Provided records Start Marker

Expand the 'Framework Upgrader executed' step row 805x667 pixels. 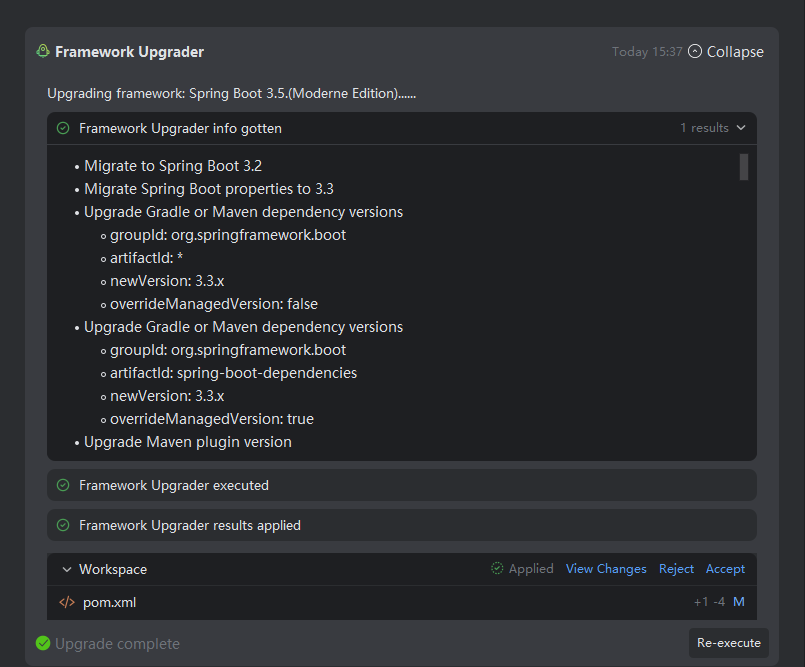coord(400,485)
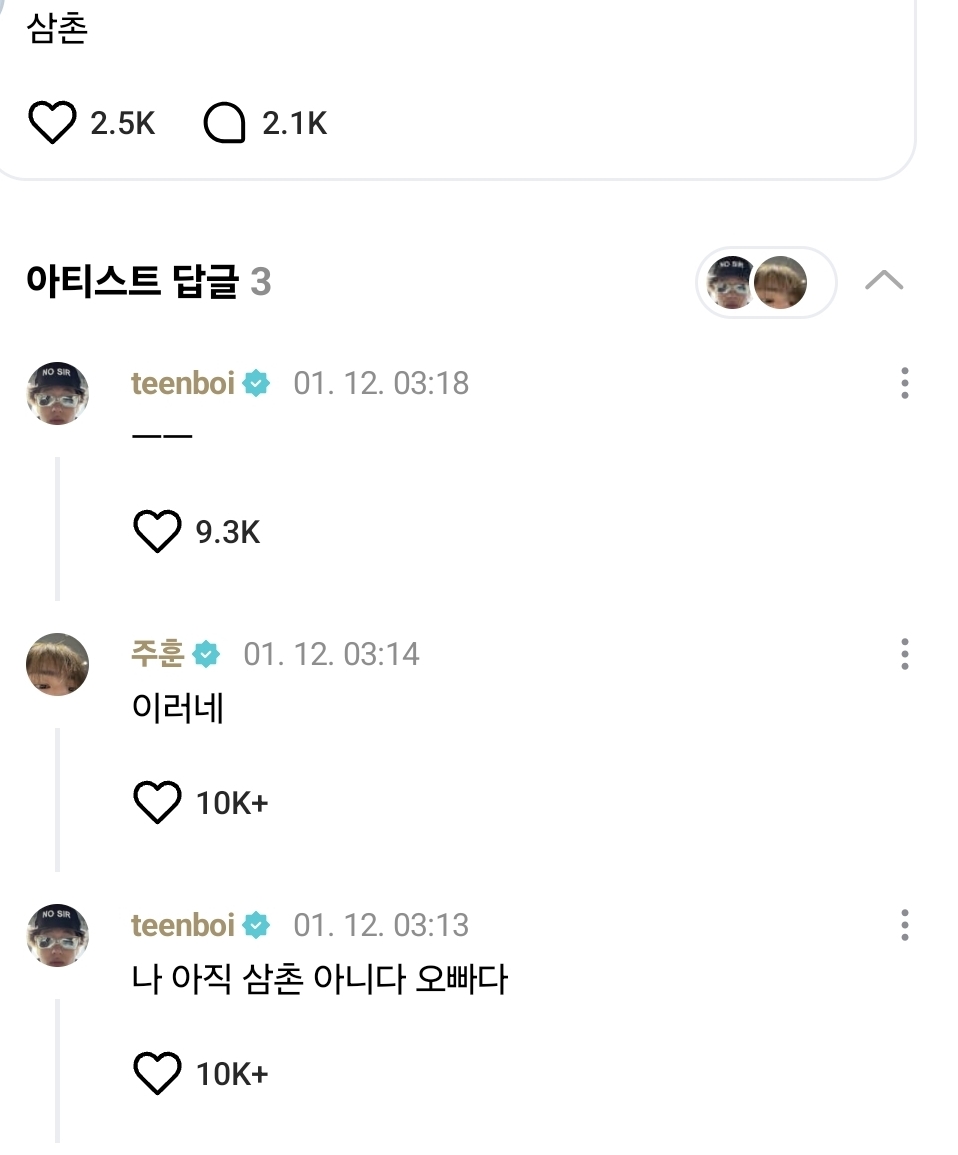Tap the 주훈 username link
Viewport: 958px width, 1155px height.
coord(157,654)

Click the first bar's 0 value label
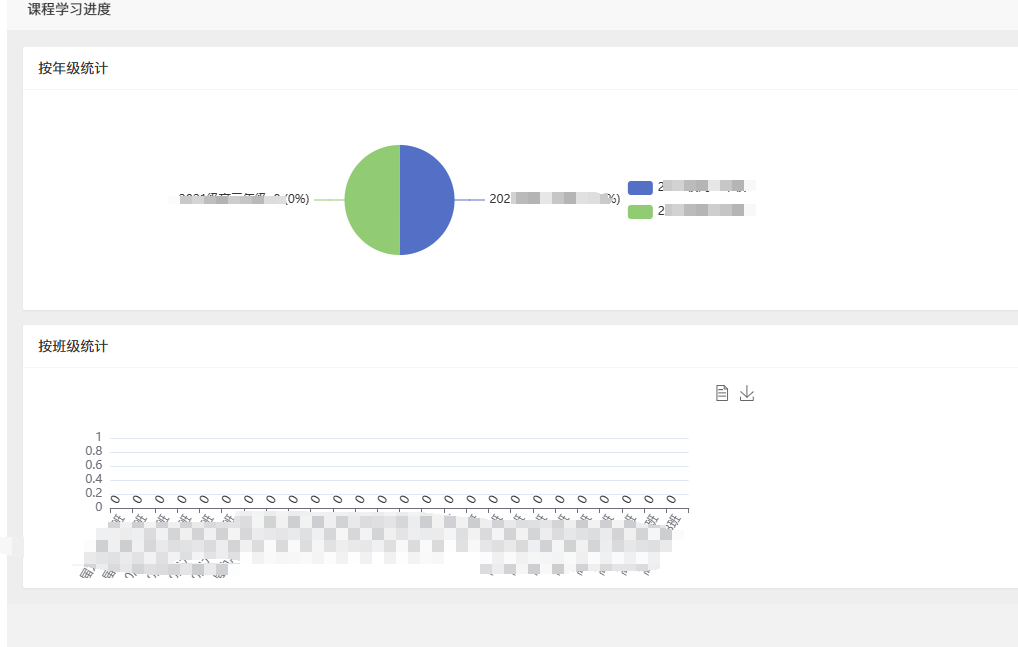(115, 499)
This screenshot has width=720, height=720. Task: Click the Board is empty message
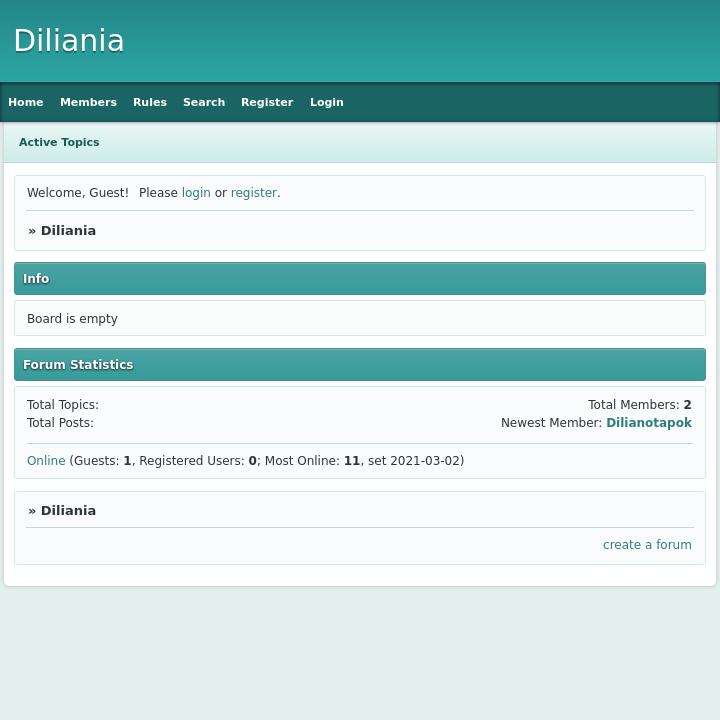72,319
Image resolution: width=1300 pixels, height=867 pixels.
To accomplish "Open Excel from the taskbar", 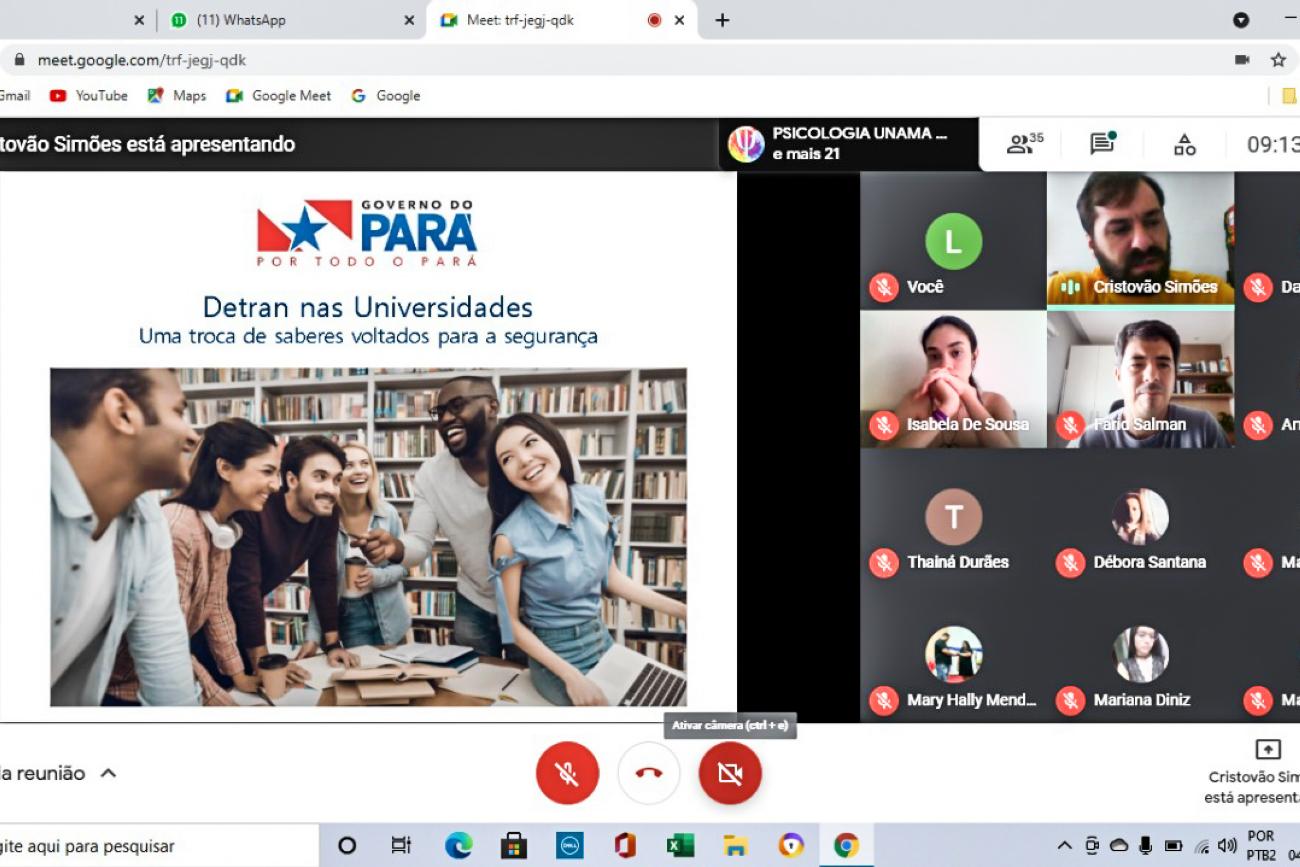I will tap(680, 846).
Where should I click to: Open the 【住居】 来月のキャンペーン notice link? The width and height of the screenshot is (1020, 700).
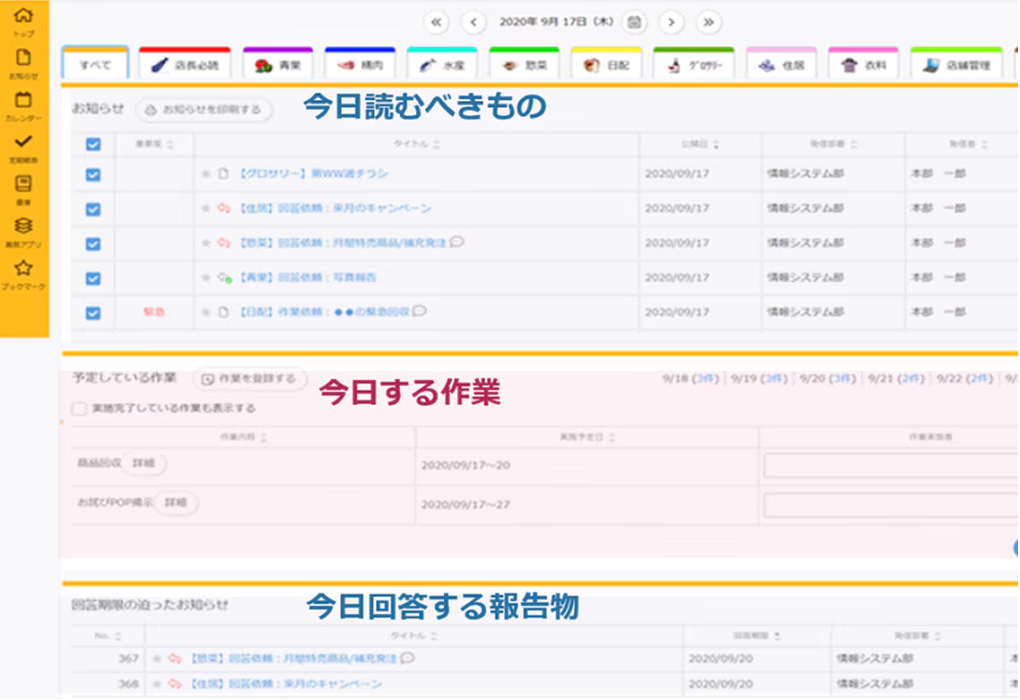click(334, 209)
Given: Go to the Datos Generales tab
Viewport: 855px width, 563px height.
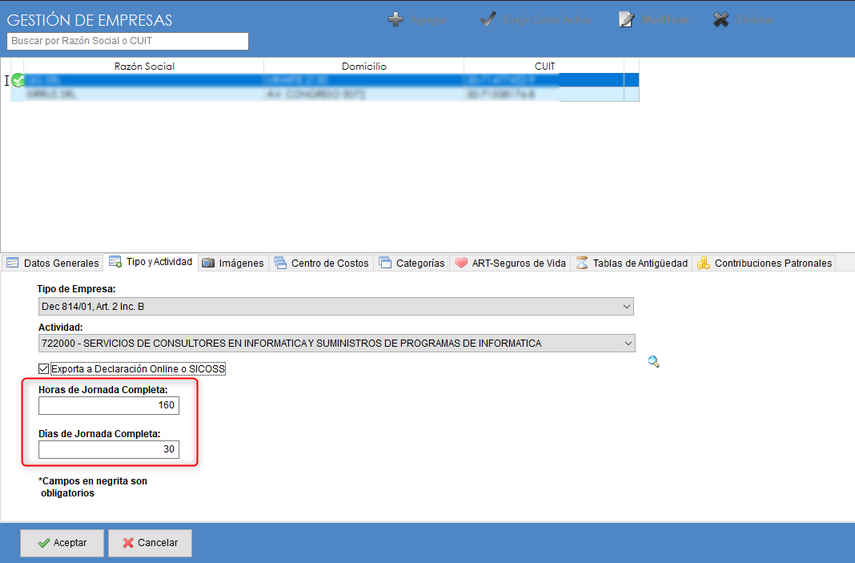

Provided records End Marker

▶ _What is being asked_: Exactly the lines from the one with "Where should I" through the end of the records should be written out, and only those. Pictures do not belong in the copy.

▶ _Reply to the exercise_:
Where should I click to: Open the 【住居】 来月のキャンペーン notice link? The width and height of the screenshot is (1020, 700).
click(334, 209)
Given: Go to the Datos Generales tab
Viewport: 855px width, 563px height.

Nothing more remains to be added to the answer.